Daniel and his den of diatoms …

After contemplating astronomy-without-optics at Ulug Beg’s observatory (see previous post) we walked ten minutes down the road to another of Samarkand’s sights, the mausoleum of Daniyar (the Old Testament prophet Daniel, also venerated by Muslims).  This was a much plainer structure than the polychromatic wonders we had seen elsewhere in the city and, no doubt as a result, fewer visitors.  Daniel’s sarcophagus runs the entire length of the building: the legend is that his severed leg has continued to grow, necessitating an eighteen metre tomb.  The presence of a group of pilgrims, praying with an Iman, reminded me that our word “holiday” is a concatenation of “holy day”, and that pilgrims were the original tourists, both in this part of the world and in Europe.

Our guidebook mentioned an ancient spring on the site, offering me my first opportunity to mix business and pleasure. Unfortunately, the spring was dry but, following the valley up a steep hillside, we reached a graveyard, beside which there was a water trough whose bottom, when I peered inside, was covered with dark brown circular patches, up to about half a centimetre across.  I had not really come prepared for diatom sampling but managed to commandeer an empty water bottle into which I scraped some of these colonies using a piece of plastic that I found lying on the ground nearby.   The water bottle was then stuffed into my rucksack as we continued our explorations, cutting across country towards another set of monuments that we could see on the horizon (Colin Thurbron describes the same journey in reverse in his excellent book The Lost Heart of Central Asia).   Once we were back at our hotel, I let the sample settle overnight, poured off the supernatant and then added an equal volume of local vodka to the remaining suspension.  As in India last year, this is the quickest and least hazardous way of keeping diatoms in reasonable condition when on the road (see “Diatoms from the Valley of Flowers”).

Left: the water trough near Daniyar’s mausoleum, Samerkand from which my diatom sample was collected and, right, the circular colonies of diatoms on the bottom of the water trough.  The largest of these colonies is about half a centimetre across.

Several freshwater diatoms form conspicuous colonies but what intrigued me about these particular growths was that the colonies were disc-shaped, reflecting horizontal growth with little vertical development.  Once back from my travels, I had a look under the microscope and was surprised to see that they were composed of almost-pure growths of either Achnanthidium minutissimum or a very close relative (my observations were on the vodka-preserved specimens and I have not yet had a chance to look at cleaned valves).   This is an extremely common constituent of biofilms all over the world but I have never seen it forming discrete colonies in this way.  I suspect that, given time, all of these colonies would merge to form a continuous biofilm and that, in a natural ecosystem (rather than a water trough), grazing by invertebrates would then control the biomass so that they formed a subaquatic and microscopic “turf”.   Maybe what I am seeing is the early stage of colonisation in a situation where there are, as yet, no grazers?   It is very hard to tell an ecological story from a single, brief visit to any habitat but that would be my opening gambit.

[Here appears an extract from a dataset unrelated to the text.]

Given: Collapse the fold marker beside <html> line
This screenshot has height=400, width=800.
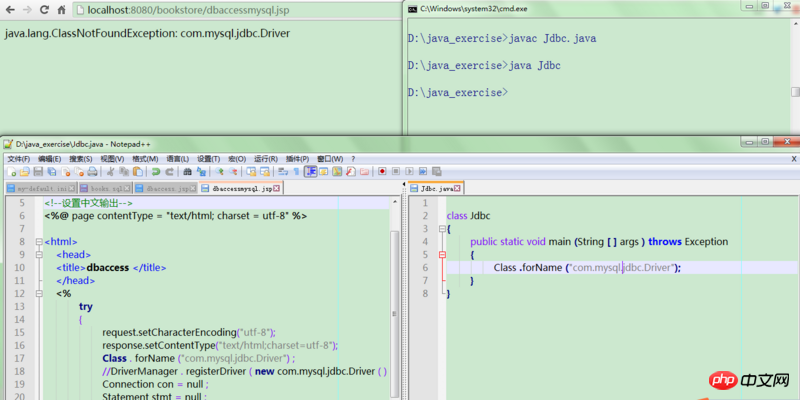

Microscopic views of Achnanthidium minutissimum colonies from the water trough near Daniyar’s mausoleum, Samarkand, April 2017.  The left hand image was taken at x100 magnification and shows a colony (or fragment) that is about 650 micrometres across.  The right hand image was taken at x1000 magnification.   Scale bar: 10 micrometres (= 1/100th of a millimetre).

Achnanthidium minutissimum was not the only familiar plant (in the broadest sense) that we saw on our travels.   The grazed grassland between Daniyar’s mausoleum and Bibi Khanym mosque, our next objective, contained several flowers familiar from home (see Heather’s blog) and our trip to the Tien’shan mountains a few days later revealed many more, including a steep-sided valley full of hawthorn bushes.   It is a good reminder that, however far from home we are, and however exotic our surroundings, we are still in the broad temperate belt around the Eurasian continent that allows a measure of biogeographical continuity across this area.  Some of the plants we saw in the wild in Uzbekistan are garden plants in north-west Europe (the tulip is a good example) but several others thrive in the wild in both places.

Botanising in the grassland between Daniyar’s mausoleum and Bibi Khanym mosque, Samerkand, April 2017.

Decoration on mausoleums at the Shar-i-Zinda complex in Samerkand, near the Bibi Khanym mosque and Daniyar’s mausoleum.  The photograph at the top of this post shows the exterior of Daniyar’s mausoleum.